I suffered from terrible nightmares, flashbacks and panic attacks, sometimes three or four times a day.

Maussie took me to the doctors one day and then to the hospital, where I was diagnosed with Complex Post Traumatic Stress Disorder (CPTSD)

I think I had spent so long in ‘survival mode’ that when my brain and body started to relax over here, the magnitude of what had happened finally started to dawn on me. Back in the women’s shelter in the UK, we were always encouraged to participate in activities, but nobody did. Either too anxious, too depressed or struggling with some
kind of addiction. But there was one class a ‘Make & Mend’ afternoon, where I thought ‘I quite fancy that’ and I went and learnt the basics of a sewing machine and how to make a simple tote bag.

So after I had been diagnosed with CPTSD, I decided to invest in a sewing machine here in Australia, hoping it would help alleviate some of the panic attacks I was having.

I got to the point I had made so many bags I think everyone I knew would have had one every Christmas for the rest of their lives. So I started to consider what I could do with these bags to help other domestic abuse victims that were currently in a situation that I was once in.

This was when I thought back to the horrible time in the Supermarket – buying my essentials after being attacked. ‘That’s it!’ I thought…

Free Escape bags for domestic violence victims and their children to be easily accessible no matter what time of day it is, to avoid that trip, to avoid that feeling.

On 19th February, I, like many of us woke up to the heartbreaking news that Hannah Clarke and her 3 beautiful children had been murdered by their own Father and her Husband whom she had separated from.

Hannah and I were the same age, and there were many similarities between us and the type of abuse we had endured.

That evening, I stayed up all night and completed the Escabags website.
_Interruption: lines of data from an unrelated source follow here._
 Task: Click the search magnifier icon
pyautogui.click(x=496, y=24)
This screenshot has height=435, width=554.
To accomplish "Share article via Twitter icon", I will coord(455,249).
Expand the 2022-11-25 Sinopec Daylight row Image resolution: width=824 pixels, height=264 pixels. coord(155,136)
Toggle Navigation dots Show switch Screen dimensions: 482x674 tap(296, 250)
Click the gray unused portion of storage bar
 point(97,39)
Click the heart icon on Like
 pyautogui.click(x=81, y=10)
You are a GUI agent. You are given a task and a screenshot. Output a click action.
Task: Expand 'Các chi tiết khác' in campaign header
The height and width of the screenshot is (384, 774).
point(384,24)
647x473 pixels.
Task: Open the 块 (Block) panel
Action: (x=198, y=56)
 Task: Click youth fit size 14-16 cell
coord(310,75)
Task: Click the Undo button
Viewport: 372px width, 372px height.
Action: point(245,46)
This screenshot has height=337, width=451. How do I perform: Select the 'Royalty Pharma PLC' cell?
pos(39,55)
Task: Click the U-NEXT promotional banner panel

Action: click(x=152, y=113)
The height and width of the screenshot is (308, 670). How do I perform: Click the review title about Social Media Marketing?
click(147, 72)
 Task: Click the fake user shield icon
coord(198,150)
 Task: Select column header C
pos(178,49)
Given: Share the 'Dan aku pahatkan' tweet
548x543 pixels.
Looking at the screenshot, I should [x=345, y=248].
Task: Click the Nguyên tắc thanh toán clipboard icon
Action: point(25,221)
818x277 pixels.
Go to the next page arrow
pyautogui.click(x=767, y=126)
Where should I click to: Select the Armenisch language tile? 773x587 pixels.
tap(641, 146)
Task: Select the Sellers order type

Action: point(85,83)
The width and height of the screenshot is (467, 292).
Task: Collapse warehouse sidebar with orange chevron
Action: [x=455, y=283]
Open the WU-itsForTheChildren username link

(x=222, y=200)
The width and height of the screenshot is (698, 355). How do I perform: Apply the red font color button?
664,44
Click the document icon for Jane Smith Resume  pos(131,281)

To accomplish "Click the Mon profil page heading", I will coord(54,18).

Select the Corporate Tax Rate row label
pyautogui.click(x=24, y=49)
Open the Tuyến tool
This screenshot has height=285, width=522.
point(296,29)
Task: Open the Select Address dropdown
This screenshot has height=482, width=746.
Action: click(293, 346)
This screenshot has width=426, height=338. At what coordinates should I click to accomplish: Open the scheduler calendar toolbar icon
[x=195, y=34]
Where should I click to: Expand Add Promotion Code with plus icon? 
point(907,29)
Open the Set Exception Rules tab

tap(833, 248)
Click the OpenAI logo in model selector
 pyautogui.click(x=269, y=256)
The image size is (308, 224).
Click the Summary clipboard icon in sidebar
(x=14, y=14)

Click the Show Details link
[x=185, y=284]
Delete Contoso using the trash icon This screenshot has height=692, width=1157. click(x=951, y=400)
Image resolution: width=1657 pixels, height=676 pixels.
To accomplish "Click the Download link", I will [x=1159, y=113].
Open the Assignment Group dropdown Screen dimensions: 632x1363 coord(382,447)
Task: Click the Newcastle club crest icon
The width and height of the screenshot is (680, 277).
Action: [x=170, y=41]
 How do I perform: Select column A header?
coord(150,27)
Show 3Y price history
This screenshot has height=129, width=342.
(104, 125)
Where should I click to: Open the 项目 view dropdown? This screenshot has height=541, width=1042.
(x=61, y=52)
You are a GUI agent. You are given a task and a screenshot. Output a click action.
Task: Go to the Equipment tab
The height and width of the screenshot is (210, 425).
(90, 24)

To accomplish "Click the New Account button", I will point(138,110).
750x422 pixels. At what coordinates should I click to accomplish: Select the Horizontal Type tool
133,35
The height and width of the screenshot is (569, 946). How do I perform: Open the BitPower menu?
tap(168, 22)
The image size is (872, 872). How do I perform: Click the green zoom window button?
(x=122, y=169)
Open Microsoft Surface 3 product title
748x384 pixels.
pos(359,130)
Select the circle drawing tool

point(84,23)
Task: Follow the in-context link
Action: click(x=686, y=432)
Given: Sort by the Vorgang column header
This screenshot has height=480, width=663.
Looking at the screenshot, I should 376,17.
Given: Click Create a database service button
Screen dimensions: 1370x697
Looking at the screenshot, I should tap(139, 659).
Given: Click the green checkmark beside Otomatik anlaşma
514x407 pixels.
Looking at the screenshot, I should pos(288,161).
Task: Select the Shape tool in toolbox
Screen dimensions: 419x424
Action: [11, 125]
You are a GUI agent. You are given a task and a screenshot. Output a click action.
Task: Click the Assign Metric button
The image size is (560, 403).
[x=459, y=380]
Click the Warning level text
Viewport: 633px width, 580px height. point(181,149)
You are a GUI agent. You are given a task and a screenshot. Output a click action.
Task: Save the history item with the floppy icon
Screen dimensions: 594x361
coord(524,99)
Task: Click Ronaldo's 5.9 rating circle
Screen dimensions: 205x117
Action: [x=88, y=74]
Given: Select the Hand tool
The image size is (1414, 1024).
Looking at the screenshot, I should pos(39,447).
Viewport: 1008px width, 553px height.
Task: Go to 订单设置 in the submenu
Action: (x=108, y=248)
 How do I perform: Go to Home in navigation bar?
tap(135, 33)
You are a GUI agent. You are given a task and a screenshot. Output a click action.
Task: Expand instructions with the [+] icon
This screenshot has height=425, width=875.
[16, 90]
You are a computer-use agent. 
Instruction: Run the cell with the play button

I promised myself that I would never feel like that again. That I possibly could have helped someone in a similar situation but didn’t through lack of confidence and fear of failure.

The next day on 20th February 2020 – Escabags was launched.

Sometimes escaping an abusive or dangerous situation isn’t just about finding emotional support; it’s about having a practical solution available that will save your life, and that’s what Escabags is.

I started Escabags in February 2019 as a small project from home. I didn’t expect it to become a national charity, and I certainly didn’t expect to have the letters CEO following my name. I feel very uncomfortable with that title because I am still learning every day, but having a negative mindset and worrying about those kinds of things is counterproductive – and I have a mission to carry out.

I don’t have a Diploma in Business or a Degree in Law, but I do have life experience, and I know who I am.

I am a kind, caring, empathetic and resilient woman, and due to those life experiences, I now possess a specific set of life skills that have enabled me to get this far. Because I did escape, I did survive, and in my eyes, if I am making a positive difference to people’s lives from a bad experience in my own, then yes, I am succeeding.

In just 12 months, Escabags Ltd became a registered Charity distributing our ‘Escape Bags’ across the country via over 200 stockists, which is a number that continues to grow every week thanks to the generosity of our courier partners Think Global Logistics.

In my darkest moments in the women’s shelter, I truly believed in some kind of greater power – that my current circumstances were leading to something truly amazing. And let’s face it, you can’t connect the dots looking forward; you can only connect the dots looking back. And what this has taught me is that it is possible you can go from being a victim of your circumstances to being in control and being powerful as a
result of your circumstances.

I fight and will continue to fight for the vulnerable.
I speak and will continue to speak for the victims who cannot be heard.
I stand, and I will always stand with the survivors in strength and unity.

Founding Escabags was not about starting something; it’s about ENDING it.

And I believe, with the correct education, legislation and compassion for one another we can and we will put an end to domestic violence.”